Small, precious portraits like this one by Van Slingelandt were time-consuming. Portrait of a Man Reading a Book dates from the phase in the artist’s career when he was known to spend prodigious amounts of time finishing his works, resulting, in this instance, in a finely rendered, charming portrait that retains an engaging, lifelike character.

- Henriette Rahusen, 2017
For further discussion about this artwork, see Leiden Fijnschilders and the Local Art Market in the Golden Age.
  • (Possibly sale, Jean Baptiste Pierre Lebrun, Paris, May 1803, no. 30).
  • Private collection, France or Belgium, possibly Dr. Richter.
  • Confiscated by Nazi forces in France in 1940; selected by Adolph Hitler for the Führermuseum on 21 July 1940; transferred by Reichsführer Heinrich Himmler on behalf of Adolph Hitler to Hans Posse by 29 July 1940; recorded in the possession of the Special Commission Linz (Sonderauftrag Linz) in Dresden, Linz no. 2132; collected by the Allies and recorded at the Munich Central Collecting Point, 15 October 1945, Mu. no. 9514.
  • Prime Minister of Austria, Salzburg, 18 January 1952, on the condition that the painting would be restituted to its prior owner; transferred to the Museum of Fine Arts, Vienna (Kunsthistorisches Museum); held at the Mauerbach Depot until 1980, Mauerbach no. 408 (announced in the Amtsblatt zur Wiener Zeitung on 2 September 1969, no. 428).
  • Austrian Federal Monuments Office (Bundesdenkmalamt), ca. 1980–92 (announced in the Amtsblatt zur Wiener Zeitung on 1 February 1986, no. 408).
  • Restituted to the descendants of the prior owner in 1992.
  • (Sale, Sotheby’s, London, 8 July 2004, no. 268 [Johnny Van Haeften Ltd., London]).
  • From whom acquired by the present owner.
  • Philadelphia, Arthur Ross Gallery, University of Pennsylvania, “An Inner World: Seventeenth-Century Dutch Genre Painting,” 17 April–25 July 2021, no. 7 [lent by the present owner].
  • Schwarz, Birgit. Hitlers Museum: Die Fotoalben Gemäldegalerie Linz; Dokumente zum “Führermuseum.”  Vienna, 2004, 107, 225, no. 3/19.
  • Moqtaderi, Heather and Lara Yeager-Crasselt, eds. An Inner World: Seventeenth-Century Dutch Genre Painting. Exh. cat. Philadelphia, Arthur Ross Gallery, University of Pennsylvania. Philadelphia, 2021, 6, no. 7.
  • Yeager-Crasselt, Lara. “Introduction: Pulling Back the Curtain.” In An Inner World: Seventeenth-Century Dutch Genre Painting. Edited by Heather Moqtaderi and Lara Yeager-Crasselt, 25, no. 7. Exh. cat. Philadelphia, Arthur Ross Gallery, University of Pennsylvania. Philadelphia, 2021.

The support, a rectangular copper sheet, has been inset flush into the routed surface of a four-membered wooden stretcher slightly larger than the copper in both directions. The copper edges are not visible and the panel thickness cannot be measured directly.

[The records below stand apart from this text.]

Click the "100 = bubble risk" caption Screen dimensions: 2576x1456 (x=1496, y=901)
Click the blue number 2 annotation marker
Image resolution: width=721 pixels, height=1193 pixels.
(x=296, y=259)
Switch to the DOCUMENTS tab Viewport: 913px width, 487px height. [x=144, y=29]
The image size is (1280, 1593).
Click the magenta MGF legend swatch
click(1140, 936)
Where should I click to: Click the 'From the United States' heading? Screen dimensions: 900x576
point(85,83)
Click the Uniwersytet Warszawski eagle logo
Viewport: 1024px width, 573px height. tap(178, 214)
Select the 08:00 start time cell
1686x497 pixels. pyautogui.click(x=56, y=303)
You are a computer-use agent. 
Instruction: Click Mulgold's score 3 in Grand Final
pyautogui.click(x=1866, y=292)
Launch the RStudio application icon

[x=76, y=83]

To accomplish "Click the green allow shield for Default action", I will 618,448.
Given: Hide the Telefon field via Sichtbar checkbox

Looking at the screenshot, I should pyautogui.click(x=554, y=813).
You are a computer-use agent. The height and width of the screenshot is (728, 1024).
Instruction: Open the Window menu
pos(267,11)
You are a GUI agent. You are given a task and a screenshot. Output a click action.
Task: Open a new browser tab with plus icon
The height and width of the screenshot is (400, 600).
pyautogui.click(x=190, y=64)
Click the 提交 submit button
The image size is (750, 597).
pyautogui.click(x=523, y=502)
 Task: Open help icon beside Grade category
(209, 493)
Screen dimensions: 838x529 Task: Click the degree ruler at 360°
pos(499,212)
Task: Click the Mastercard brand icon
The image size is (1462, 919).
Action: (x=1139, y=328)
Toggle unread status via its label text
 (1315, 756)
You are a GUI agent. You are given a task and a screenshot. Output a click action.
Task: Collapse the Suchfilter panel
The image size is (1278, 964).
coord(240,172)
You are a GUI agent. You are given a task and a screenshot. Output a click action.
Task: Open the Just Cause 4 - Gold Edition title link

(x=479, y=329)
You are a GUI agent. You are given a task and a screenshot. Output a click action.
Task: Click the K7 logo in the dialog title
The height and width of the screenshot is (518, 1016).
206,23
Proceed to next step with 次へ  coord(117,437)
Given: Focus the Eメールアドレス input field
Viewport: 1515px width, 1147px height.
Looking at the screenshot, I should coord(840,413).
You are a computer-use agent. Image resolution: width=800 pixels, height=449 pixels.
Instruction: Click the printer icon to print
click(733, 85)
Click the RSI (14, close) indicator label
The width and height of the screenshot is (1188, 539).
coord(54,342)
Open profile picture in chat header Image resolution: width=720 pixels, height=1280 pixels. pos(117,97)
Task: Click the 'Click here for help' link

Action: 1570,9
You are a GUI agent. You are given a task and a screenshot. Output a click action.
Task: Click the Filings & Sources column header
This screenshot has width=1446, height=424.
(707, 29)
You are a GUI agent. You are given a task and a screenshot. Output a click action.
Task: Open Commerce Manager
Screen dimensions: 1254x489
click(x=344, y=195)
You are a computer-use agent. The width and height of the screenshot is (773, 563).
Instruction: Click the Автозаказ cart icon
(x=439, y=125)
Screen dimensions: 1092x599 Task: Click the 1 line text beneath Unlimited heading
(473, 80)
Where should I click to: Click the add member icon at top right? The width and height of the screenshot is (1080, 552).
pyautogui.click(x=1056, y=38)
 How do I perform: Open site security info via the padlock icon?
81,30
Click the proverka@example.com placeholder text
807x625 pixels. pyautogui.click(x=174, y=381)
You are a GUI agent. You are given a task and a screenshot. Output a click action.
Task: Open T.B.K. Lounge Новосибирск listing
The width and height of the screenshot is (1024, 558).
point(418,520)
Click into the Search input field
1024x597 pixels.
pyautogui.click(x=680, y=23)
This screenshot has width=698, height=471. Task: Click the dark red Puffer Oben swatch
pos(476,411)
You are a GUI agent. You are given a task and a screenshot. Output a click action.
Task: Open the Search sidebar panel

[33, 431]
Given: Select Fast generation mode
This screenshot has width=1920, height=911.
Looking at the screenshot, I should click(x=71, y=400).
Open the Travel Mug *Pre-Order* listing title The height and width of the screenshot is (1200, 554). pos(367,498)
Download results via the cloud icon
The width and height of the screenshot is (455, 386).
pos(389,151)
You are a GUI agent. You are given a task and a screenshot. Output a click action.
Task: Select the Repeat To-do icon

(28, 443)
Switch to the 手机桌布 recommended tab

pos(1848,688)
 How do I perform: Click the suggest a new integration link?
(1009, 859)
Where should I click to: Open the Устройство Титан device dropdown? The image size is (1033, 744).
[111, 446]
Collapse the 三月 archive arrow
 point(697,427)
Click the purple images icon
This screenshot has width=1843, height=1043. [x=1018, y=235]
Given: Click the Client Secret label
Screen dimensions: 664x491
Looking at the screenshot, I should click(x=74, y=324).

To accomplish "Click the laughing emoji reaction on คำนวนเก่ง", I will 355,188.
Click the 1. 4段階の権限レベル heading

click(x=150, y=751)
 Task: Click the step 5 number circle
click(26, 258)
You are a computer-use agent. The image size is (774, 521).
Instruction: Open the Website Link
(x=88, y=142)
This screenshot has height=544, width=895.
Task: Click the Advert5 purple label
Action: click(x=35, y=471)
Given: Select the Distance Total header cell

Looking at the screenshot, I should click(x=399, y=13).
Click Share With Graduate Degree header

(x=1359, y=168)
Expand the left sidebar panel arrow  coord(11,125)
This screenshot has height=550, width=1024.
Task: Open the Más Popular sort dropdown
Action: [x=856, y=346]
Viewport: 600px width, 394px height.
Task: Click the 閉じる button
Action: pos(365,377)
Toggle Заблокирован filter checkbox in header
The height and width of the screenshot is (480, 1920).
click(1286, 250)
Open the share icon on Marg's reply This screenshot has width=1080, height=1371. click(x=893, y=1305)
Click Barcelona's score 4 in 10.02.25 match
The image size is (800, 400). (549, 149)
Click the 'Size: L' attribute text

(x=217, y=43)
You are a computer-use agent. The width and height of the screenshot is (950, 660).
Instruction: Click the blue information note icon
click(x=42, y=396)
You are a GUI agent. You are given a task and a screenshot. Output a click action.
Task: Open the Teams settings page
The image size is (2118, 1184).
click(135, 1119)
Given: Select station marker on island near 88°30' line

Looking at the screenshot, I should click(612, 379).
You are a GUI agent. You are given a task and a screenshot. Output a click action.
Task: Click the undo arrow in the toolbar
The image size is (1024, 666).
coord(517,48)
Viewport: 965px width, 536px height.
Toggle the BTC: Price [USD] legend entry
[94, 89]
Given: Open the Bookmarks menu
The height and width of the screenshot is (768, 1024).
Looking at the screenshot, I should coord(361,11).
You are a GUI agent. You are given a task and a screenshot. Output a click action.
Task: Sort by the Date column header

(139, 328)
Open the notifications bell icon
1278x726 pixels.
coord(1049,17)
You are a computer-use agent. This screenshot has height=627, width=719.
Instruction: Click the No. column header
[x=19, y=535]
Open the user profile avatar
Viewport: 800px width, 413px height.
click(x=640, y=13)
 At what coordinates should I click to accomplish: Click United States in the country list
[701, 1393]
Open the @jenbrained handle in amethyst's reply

The reverse of the copper panel has been firmly adhered to the wood stretcher members, so only the middle rectangle of copper remains visible along the reverse. The panel is in plane and has a smooth surface along the front, however the oxidized reverse has slight pitting and variations in texture, which suggests the copper may have been hammered prior to being rolled. There are two inscriptions along the exposed reverse, but no wax seals, stencils, chalk, labels or makers marks are located along the panel reverse.

A light-colored ground has been thinly and evenly applied followed by paint thinly and extremely smoothly applied with no use of impasto, although areas of low brushmarking outline the outer contours of the compositional forms.

The painting is signed and dated in dark paint along the page edges of the book the figure holds, oriented towards the viewer.

No underdrawing is readily apparent in infrared images captured at 780–1000 nanometers. Compositional changes revealed in the images and as a pentimento appear along the back cover of the open book: the length of the spine appears to have been extended by about one third beyond the figure’s proper left hand toward the right panel edge, and the position of the figure’s hand (i.e., thumb) may have been shifted. 

The painting has not undergone conservation treatment since its acquisition and remains in a good state of preservation.